Mother nature didn’t steer us wrong when she gave us pears. They are one of my favorite sweet treats! (And you can develop delicious recipes, like this Clean Eating – Baked Pear Delight!) There are many different varieties, textures and taste to enjoy. I particularly like eating Bosc and D’Anjou however the Barlette and Asian pears are really good too! In North America, you can find pears from August through May and sometimes even in June. They are generally planted in the Springtime.
Why eat pears?
- Good source of fiber. A pear has non soluble polysaccharide, which is great for a laxative in the gut!

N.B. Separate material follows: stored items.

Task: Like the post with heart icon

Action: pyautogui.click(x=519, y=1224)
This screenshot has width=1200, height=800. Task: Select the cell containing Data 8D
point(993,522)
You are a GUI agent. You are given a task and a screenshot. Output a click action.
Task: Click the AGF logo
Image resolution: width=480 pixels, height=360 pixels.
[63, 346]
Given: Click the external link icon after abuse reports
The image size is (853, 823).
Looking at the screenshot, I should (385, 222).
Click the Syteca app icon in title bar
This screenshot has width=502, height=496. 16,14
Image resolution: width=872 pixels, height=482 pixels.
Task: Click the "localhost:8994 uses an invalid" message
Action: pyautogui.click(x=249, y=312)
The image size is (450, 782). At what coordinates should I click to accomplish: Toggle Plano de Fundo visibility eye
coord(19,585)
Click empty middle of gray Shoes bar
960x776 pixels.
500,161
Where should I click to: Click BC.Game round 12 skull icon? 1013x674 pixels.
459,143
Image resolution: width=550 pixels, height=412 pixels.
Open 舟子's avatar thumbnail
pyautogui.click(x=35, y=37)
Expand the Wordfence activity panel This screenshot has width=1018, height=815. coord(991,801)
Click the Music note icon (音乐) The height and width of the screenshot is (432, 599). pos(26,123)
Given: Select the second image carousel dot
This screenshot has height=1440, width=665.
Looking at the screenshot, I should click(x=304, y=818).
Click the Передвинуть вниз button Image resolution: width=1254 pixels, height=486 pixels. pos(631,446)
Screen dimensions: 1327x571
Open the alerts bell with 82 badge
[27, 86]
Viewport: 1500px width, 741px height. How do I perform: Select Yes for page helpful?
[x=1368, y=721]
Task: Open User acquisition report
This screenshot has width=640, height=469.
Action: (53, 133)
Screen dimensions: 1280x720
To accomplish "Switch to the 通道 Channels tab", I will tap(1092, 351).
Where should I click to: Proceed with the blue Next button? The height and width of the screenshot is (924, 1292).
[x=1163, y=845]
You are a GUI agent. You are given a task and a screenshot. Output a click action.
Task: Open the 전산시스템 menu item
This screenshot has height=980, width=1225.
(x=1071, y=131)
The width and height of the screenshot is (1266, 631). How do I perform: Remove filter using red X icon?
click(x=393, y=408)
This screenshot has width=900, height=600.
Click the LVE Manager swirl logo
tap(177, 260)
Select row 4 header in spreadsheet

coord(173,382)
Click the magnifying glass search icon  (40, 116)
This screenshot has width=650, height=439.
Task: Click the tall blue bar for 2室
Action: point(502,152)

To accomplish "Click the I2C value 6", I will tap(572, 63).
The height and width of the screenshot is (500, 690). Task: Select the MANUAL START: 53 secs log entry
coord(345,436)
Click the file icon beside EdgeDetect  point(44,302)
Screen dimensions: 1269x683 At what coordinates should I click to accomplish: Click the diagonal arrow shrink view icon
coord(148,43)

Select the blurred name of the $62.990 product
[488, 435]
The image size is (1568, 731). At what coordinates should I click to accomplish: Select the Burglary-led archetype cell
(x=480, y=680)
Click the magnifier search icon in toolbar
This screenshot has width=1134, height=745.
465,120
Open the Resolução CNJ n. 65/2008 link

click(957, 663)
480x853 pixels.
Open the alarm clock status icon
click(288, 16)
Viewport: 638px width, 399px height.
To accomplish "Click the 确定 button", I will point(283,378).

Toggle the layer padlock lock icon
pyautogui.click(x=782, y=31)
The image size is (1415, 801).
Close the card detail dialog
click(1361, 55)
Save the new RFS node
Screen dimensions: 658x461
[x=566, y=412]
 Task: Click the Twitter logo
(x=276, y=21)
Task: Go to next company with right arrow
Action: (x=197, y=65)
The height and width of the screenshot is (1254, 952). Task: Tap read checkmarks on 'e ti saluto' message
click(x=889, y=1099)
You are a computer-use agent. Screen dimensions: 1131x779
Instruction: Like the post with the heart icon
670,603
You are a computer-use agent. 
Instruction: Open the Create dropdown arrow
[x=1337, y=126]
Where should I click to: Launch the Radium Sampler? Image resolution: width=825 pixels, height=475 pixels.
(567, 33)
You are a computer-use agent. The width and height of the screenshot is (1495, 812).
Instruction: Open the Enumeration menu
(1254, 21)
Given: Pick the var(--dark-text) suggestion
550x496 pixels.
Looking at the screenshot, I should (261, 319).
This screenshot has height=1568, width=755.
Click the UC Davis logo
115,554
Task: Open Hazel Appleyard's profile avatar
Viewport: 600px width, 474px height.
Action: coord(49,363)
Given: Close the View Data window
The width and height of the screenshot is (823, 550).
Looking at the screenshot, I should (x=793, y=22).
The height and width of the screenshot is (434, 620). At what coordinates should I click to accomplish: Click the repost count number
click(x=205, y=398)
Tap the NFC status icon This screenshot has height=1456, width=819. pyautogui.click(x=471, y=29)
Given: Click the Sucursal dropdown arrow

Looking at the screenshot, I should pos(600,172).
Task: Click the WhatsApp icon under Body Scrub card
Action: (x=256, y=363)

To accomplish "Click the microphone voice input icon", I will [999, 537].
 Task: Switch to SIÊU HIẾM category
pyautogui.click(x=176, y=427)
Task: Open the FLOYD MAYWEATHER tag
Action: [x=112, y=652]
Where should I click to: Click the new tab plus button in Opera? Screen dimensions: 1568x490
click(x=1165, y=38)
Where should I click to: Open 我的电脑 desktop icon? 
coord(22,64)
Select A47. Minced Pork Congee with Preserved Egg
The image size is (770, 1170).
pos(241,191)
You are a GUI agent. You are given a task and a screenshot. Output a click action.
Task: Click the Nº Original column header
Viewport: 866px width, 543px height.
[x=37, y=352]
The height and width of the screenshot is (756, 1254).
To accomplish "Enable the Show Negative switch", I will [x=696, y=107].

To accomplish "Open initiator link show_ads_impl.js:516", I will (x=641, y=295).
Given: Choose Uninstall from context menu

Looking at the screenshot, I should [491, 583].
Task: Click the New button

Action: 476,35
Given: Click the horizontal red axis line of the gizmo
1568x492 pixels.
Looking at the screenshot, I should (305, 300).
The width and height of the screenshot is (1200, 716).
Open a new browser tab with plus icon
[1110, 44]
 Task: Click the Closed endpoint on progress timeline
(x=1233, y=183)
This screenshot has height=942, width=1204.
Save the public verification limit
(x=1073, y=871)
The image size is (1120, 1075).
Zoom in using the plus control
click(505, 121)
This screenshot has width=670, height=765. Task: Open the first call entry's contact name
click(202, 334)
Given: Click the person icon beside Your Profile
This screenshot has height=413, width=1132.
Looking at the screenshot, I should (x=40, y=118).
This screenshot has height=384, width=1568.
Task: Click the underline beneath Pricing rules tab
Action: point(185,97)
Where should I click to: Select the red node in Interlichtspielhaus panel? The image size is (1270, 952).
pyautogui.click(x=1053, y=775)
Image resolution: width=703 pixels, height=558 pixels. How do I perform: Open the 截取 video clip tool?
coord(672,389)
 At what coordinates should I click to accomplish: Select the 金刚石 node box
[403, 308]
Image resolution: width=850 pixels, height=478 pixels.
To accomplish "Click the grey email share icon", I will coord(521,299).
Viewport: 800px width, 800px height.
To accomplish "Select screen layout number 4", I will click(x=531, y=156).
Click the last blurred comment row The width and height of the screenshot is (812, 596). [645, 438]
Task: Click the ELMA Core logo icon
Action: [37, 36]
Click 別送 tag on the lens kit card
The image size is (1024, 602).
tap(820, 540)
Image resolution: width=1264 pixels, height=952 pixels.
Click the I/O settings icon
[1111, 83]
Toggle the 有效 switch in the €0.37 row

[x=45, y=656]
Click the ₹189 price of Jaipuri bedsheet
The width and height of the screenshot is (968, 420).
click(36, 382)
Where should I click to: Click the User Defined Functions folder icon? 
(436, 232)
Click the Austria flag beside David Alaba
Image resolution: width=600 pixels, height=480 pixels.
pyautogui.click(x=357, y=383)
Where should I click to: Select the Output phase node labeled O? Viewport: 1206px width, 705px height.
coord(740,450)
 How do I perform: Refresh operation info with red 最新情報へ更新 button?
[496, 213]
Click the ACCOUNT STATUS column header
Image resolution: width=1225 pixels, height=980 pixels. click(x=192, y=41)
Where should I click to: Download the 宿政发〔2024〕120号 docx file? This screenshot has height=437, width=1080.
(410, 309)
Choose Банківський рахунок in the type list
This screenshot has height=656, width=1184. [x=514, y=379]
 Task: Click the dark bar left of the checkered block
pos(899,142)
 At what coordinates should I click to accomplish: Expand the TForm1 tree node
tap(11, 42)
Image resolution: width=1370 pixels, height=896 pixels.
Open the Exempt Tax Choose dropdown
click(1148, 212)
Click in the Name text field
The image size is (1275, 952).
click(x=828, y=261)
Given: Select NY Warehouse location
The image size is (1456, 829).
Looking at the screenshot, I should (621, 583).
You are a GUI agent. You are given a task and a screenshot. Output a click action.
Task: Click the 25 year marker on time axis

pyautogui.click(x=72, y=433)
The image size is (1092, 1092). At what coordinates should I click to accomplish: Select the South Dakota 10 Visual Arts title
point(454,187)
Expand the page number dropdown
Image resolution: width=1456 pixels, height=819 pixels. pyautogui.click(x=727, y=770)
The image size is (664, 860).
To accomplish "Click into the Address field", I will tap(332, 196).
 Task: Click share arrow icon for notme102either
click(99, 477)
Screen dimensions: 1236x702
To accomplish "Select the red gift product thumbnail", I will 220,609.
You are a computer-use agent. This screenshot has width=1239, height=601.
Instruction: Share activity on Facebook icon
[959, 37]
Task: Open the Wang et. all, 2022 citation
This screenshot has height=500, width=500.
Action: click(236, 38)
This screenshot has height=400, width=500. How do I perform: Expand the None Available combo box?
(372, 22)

- Contain vitamin A, vitamin B, vitamin C, vitamin D and vitamin E
- Said to be one of the least allergenic foods
- Skin of pear has an antioxidant called quercetin, which helps aid the prevention of cancer
How to select the right pear for you?
- Choose a pear that is slightly under ripe
- Look for well-colored and undamaged
- When they are ripe, they will have a nice sweet fragrance
- The touch should have a gentle pressure and not mushy
How to store pears?
- Pears should be stored at room temperature if you are trying to ripen them. If you want to “save” a ripen pear, place in fridge up to a few days.
I enjoy eating baked pears for breakfast. It’s a nice sweet treat to have in the morning but I would also eat it for dessert or a late night snack. The scent of cinnamon baking is phenomenal. I also feel quite filled after eating one.
Please note, I am not a physician/doctor or have any type of medical background. I do have the knowledge of lots of research, dedication and commitment to deliver you with the most current facts that I can find. Please see a physician before switching to any dietary plan. I am simply a mother striving to make my family (and yours) healthier one step at a time.